STATED PROBLEM
Put every line of the entries below into a Markdown table with the columns Row and Line, numbering each row and skipping blank lines. Leave the pictures out of the answer.

>> start

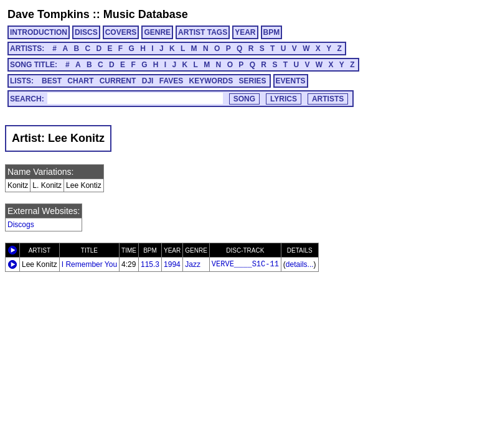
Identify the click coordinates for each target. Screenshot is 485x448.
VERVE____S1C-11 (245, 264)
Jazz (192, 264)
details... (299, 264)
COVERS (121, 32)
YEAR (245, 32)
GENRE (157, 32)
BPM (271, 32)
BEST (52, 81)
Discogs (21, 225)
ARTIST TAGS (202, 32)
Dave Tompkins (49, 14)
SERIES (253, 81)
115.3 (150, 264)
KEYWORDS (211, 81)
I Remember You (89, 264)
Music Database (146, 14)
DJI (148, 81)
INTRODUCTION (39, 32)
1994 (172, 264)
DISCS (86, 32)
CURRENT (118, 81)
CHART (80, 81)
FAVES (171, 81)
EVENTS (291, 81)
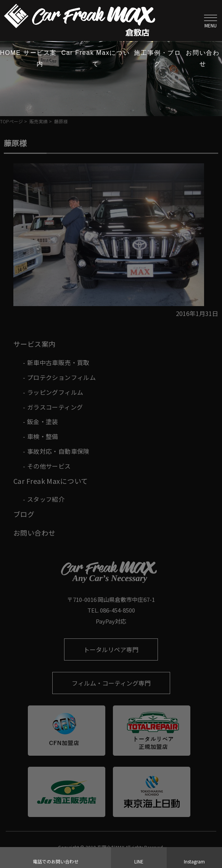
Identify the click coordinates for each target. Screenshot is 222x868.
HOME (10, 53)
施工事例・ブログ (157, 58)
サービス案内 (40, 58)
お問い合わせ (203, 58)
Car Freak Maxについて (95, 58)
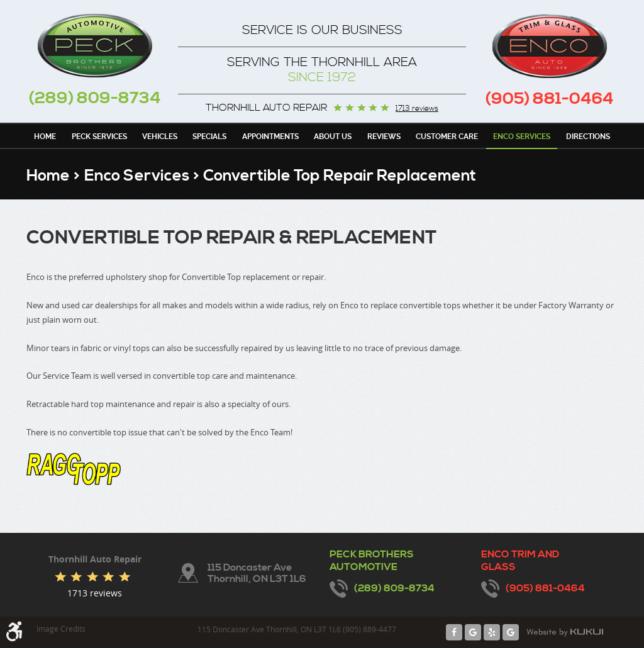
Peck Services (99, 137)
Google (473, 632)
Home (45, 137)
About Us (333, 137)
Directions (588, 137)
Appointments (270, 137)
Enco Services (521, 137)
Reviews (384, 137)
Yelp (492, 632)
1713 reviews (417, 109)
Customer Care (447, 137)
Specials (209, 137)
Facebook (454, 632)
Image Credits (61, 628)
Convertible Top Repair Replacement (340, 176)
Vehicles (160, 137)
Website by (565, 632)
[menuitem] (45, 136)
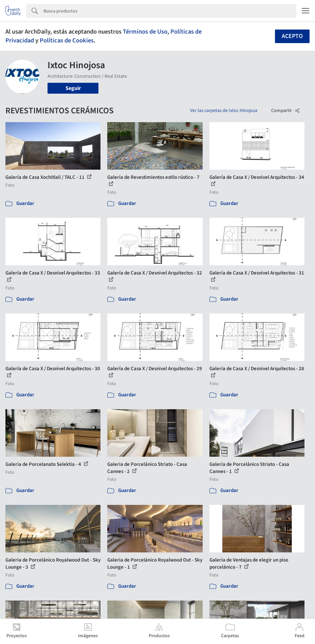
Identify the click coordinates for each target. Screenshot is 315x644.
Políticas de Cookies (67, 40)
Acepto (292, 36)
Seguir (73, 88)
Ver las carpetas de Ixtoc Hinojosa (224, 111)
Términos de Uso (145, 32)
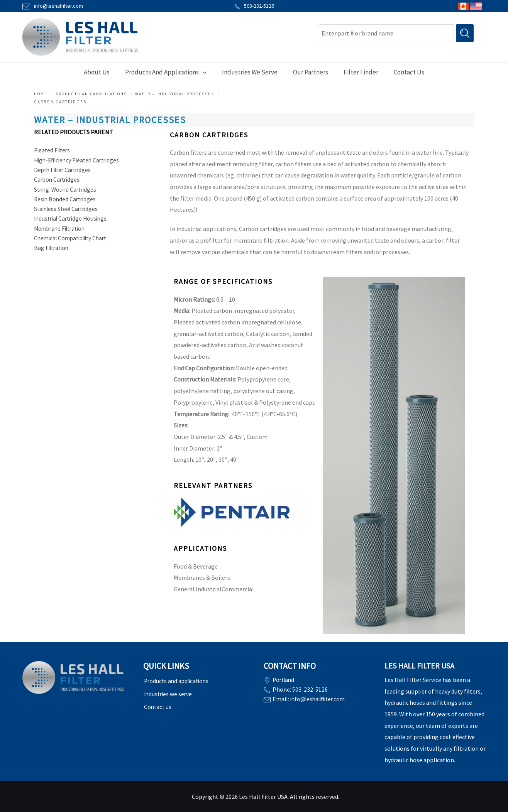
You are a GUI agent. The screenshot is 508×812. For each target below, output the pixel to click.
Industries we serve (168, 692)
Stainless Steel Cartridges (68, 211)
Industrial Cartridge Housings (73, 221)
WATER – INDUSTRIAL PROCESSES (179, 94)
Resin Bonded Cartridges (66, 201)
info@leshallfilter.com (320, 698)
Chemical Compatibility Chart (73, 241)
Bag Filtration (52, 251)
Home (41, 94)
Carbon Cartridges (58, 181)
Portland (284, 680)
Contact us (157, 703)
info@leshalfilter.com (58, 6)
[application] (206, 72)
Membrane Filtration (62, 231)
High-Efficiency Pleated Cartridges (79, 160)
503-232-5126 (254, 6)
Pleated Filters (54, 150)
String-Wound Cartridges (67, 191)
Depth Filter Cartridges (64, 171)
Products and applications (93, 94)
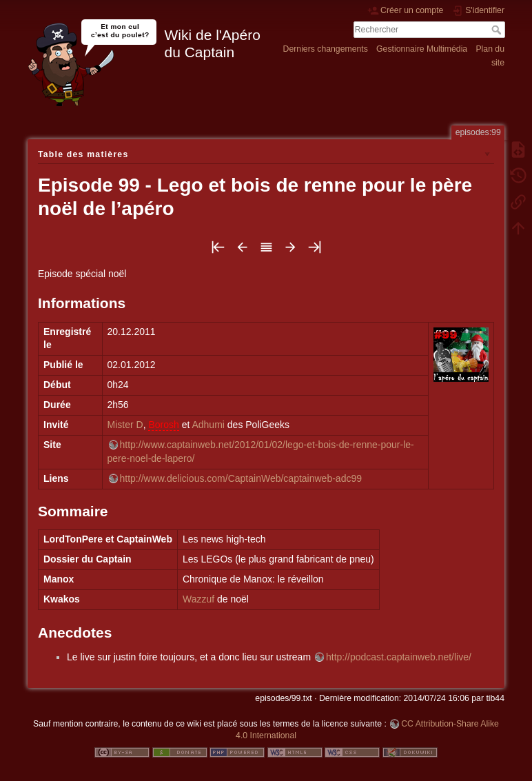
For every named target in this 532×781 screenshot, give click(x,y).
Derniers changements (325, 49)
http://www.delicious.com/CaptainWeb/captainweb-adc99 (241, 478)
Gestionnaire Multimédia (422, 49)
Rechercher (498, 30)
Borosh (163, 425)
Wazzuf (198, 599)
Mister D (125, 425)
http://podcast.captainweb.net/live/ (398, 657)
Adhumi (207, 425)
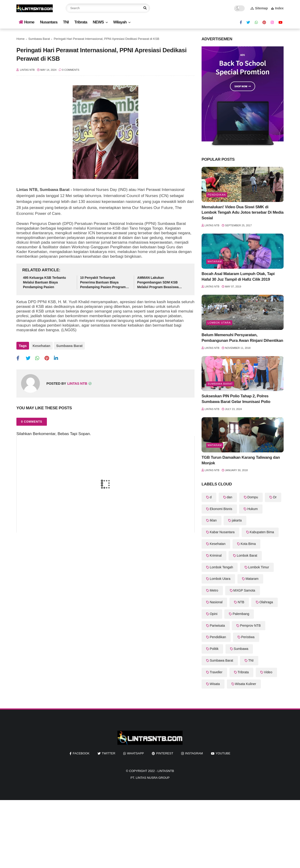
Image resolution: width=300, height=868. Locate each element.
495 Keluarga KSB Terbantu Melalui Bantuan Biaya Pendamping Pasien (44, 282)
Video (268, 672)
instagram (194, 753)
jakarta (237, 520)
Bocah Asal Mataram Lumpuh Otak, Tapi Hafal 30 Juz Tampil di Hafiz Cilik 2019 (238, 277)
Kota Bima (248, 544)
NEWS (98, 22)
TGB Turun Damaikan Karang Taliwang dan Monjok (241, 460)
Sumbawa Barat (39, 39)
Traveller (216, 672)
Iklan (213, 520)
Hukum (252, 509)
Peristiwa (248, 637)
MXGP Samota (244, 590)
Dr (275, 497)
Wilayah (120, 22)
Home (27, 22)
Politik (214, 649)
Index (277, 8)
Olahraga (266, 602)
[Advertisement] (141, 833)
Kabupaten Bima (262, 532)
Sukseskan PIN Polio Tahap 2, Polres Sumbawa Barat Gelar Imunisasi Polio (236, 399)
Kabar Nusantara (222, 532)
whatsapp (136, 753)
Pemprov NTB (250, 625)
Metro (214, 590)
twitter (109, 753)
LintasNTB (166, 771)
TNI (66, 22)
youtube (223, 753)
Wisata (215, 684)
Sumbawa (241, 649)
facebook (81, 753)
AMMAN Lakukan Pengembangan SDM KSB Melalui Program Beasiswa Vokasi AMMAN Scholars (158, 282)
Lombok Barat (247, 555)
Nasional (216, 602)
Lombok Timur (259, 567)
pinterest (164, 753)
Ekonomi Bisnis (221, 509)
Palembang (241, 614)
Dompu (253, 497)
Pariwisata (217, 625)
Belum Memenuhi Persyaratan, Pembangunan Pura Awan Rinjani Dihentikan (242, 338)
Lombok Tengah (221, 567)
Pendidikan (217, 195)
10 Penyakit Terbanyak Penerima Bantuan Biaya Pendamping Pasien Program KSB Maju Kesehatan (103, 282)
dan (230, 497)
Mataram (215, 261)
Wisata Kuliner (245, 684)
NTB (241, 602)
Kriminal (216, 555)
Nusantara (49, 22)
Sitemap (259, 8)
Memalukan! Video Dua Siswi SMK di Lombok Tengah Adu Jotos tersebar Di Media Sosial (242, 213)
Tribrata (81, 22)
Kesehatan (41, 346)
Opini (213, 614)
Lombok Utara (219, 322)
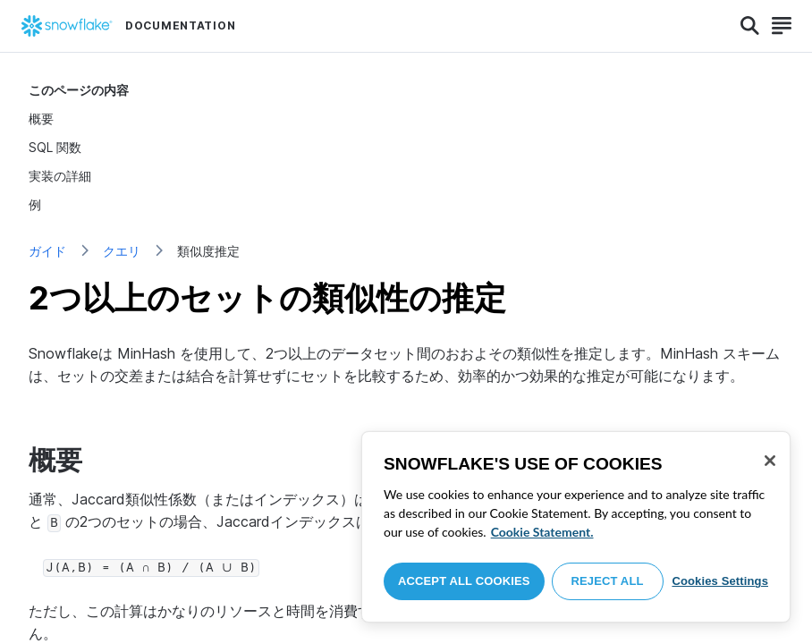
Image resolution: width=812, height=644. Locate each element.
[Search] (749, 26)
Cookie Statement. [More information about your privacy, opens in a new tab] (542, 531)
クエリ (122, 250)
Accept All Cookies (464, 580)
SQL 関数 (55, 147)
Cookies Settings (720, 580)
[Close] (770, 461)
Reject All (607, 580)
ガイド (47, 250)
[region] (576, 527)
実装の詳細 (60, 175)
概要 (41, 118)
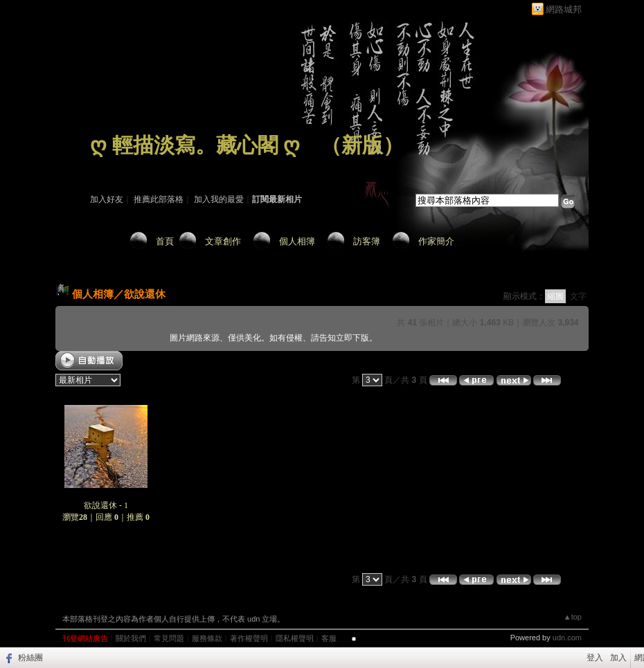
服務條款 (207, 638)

>> end

SOLUTION
| Row | Line |
|---|---|
| 1 | Identify the click coordinates for each target. Screenshot is 485x448. |
| 2 | VERVE____S1C-11 (245, 264) |
| 3 | Jazz (192, 264) |
| 4 | details... (299, 264) |
| 5 | COVERS (121, 32) |
| 6 | YEAR (245, 32) |
| 7 | GENRE (157, 32) |
| 8 | BPM (271, 32) |
| 9 | BEST (52, 81) |
| 10 | Discogs (21, 225) |
| 11 | ARTIST TAGS (202, 32) |
| 12 | Dave Tompkins (49, 14) |
| 13 | SERIES (253, 81) |
| 14 | 115.3 (150, 264) |
| 15 | KEYWORDS (211, 81) |
| 16 | I Remember You (89, 264) |
| 17 | Music Database (146, 14) |
| 18 | DJI (148, 81) |
| 19 | INTRODUCTION (39, 32) |
| 20 | 1994 (172, 264) |
| 21 | DISCS (86, 32) |
| 22 | CURRENT (118, 81) |
| 23 | CHART (80, 81) |
| 24 | FAVES (171, 81) |
| 25 | EVENTS (291, 81) |
| 26 | Identify the click coordinates for each target. Screenshot is 222x868. |
| 27 | HOME (10, 53) |
| 28 | 施工事例・ブログ (157, 58) |
| 29 | サービス案内 (40, 58) |
| 30 | お問い合わせ (203, 58) |
| 31 | Car Freak Maxについて (95, 58) |
| 32 | Peck Services (99, 137) |
| 33 | Google (473, 632) |
| 34 | Home (45, 137) |
| 35 | About Us (333, 137) |
| 36 | Directions (588, 137) |
| 37 | Appointments (270, 137) |
| 38 | Enco Services (521, 137) |
| 39 | Reviews (384, 137) |
| 40 | Yelp (492, 632) |
| 41 | 1713 reviews (417, 109) |
| 42 | Customer Care (447, 137) |
| 43 | Specials (209, 137) |
| 44 | Facebook (454, 632) |
| 45 | Image Credits (61, 628) |
| 46 | Convertible Top Repair Replacement (340, 176) |
| 47 | Vehicles (160, 137) |
| 48 | Website by (565, 632) |
| 49 | [menuitem] (45, 136) |
| 50 | Identify the click coordinates for each target. Screenshot is 315x644. |
| 51 | Políticas de Cookies (67, 40) |
| 52 | Acepto (292, 36) |
| 53 | Seguir (73, 88) |
| 54 | Ver las carpetas de Ixtoc Hinojosa (224, 111) |
| 55 | Términos de Uso (145, 32) |
| 56 | You are a GUI agent. The screenshot is 508×812. For each target below, output the pixel to click. |
| 57 | Industries we serve (168, 692) |
| 58 | Stainless Steel Cartridges (68, 211) |
| 59 | Industrial Cartridge Housings (73, 221) |
| 60 | WATER – INDUSTRIAL PROCESSES (179, 94) |
| 61 | Resin Bonded Cartridges (66, 201) |
| 62 | info@leshallfilter.com (320, 698) |
| 63 | Chemical Compatibility Chart (73, 241) |
| 64 | Bag Filtration (52, 251) |
| 65 | Home (41, 94) |
| 66 | Carbon Cartridges (58, 181) |
| 67 | Portland (284, 680) |
| 68 | Contact us (157, 703) |
| 69 | info@leshalfilter.com (58, 6) |
| 70 | [application] (206, 72) |
| 71 | Membrane Filtration (62, 231) |
| 72 | High-Efficiency Pleated Cartridges (79, 160) |
| 73 | 503-232-5126 (254, 6) |
| 74 | Pleated Filters (54, 150) |
| 75 | String-Wound Cartridges (67, 191) |
| 76 | Depth Filter Cartridges (64, 171) |
| 77 | Products and applications (93, 94) |
| 78 | For every named target in this 532×781 screenshot, give click(x,y). |
| 79 | Derniers changements (325, 49) |
| 80 | http://www.delicious.com/CaptainWeb/captainweb-adc99 (241, 478) |
| 81 | Gestionnaire Multimédia (422, 49) |
| 82 | Rechercher (498, 30) |
| 83 | Borosh (163, 425) |
| 84 | Wazzuf (198, 599) |
| 85 | Mister D (125, 425) |
| 86 | http://podcast.captainweb.net/live/ (398, 657) |
| 87 | Adhumi (207, 425) |
| 88 | Image resolution: width=300, height=868. Locate each element. |
| 89 | 495 Keluarga KSB Terbantu Melalui Bantuan Biaya Pendamping Pasien (44, 282) |
| 90 | Video (268, 672) |
| 91 | instagram (194, 753) |
| 92 | jakarta (237, 520) |
| 93 | Bocah Asal Mataram Lumpuh Otak, Tapi Hafal 30 Juz Tampil di Hafiz Cilik 2019 (238, 277) |
| 94 | Kota Bima (248, 544) |
| 95 | NEWS (98, 22) |
| 96 | TGB Turun Damaikan Karang Taliwang dan Monjok (241, 460) |
| 97 | Sumbawa Barat (39, 39) |
| 98 | Traveller (216, 672) |
| 99 | Iklan (213, 520) |
| 100 | Hukum (252, 509) |
| 101 | Peristiwa (248, 637) |
| 102 | MXGP Samota (244, 590) |
| 103 | Dr (275, 497) |
| 104 | Wilayah (120, 22) |
| 105 | Home (27, 22) |
| 106 | Politik (214, 649) |
| 107 | Index (277, 8) |
| 108 | Olahraga (266, 602) |
| 109 | [Advertisement] (141, 833) |
| 110 | Kabupaten Bima (262, 532) |
| 111 | Sukseskan PIN Polio Tahap 2, Polres Sumbawa Barat Gelar Imunisasi Polio (236, 399) |
| 112 | Kabar Nusantara (222, 532) |
| 113 | whatsapp (136, 753) |
| 114 | Pemprov NTB (250, 625) |
| 115 | Metro (214, 590) |
| 116 | twitter (109, 753) |
| 117 | LintasNTB (166, 771) |
| 118 | TNI (66, 22) |
| 119 | youtube (223, 753) |
| 120 | Wisata (215, 684) |
| 121 | Sumbawa (241, 649) |
| 122 | facebook (81, 753) |
| 123 | AMMAN Lakukan Pengembangan SDM KSB Melalui Program Beasiswa Vokasi AMMAN Scholars (158, 282) |
| 124 | Lombok Barat (247, 555) |
| 125 | Nasional (216, 602) |
| 126 | Lombok Timur (259, 567) |
| 127 | pinterest (164, 753) |
| 128 | Ekonomi Bisnis (221, 509) |
| 129 | Palembang (241, 614) |
| 130 | Dompu (253, 497) |
| 131 | Pariwisata (217, 625) |
| 132 | Belum Memenuhi Persyaratan, Pembangunan Pura Awan Rinjani Dihentikan (242, 338) |
| 133 | Lombok Tengah (221, 567) |
| 134 | Pendidikan (217, 195) |
| 135 | 10 Penyakit Terbanyak Penerima Bantuan Biaya Pendamping Pasien Program KSB Maju Kesehatan (103, 282) |
| 136 | dan (230, 497) |
| 137 | Mataram (215, 261) |
| 138 | Wisata Kuliner (245, 684) |
| 139 | NTB (241, 602) |
| 140 | Kriminal (216, 555) |
| 141 | Nusantara (49, 22) |
| 142 | Sitemap (259, 8) |
| 143 | Memalukan! Video Dua Siswi SMK di Lombok Tengah Adu Jotos tersebar Di Media Sosial (242, 213) |
| 144 | Tribrata (81, 22) |
| 145 | Kesehatan (41, 346) |
| 146 | Opini (213, 614) |
| 147 | Lombok Utara (219, 322) |
| 148 | Image resolution: width=812, height=644. Locate each element. |
| 149 | [Search] (749, 26) |
| 150 | Cookie Statement. [More information about your privacy, opens in a new tab] (542, 531) |
| 151 | クエリ (122, 250) |
| 152 | Accept All Cookies (464, 580) |
| 153 | SQL 関数 (55, 147) |
| 154 | Cookies Settings (720, 580) |
| 155 | [Close] (770, 461) |
| 156 | Reject All (607, 580) |
| 157 | ガイド (47, 250) |
| 158 | [region] (576, 527) |
| 159 | 実装の詳細 (60, 175) |
| 160 | 概要 (41, 118) |
| 161 | 服務條款 (207, 638) |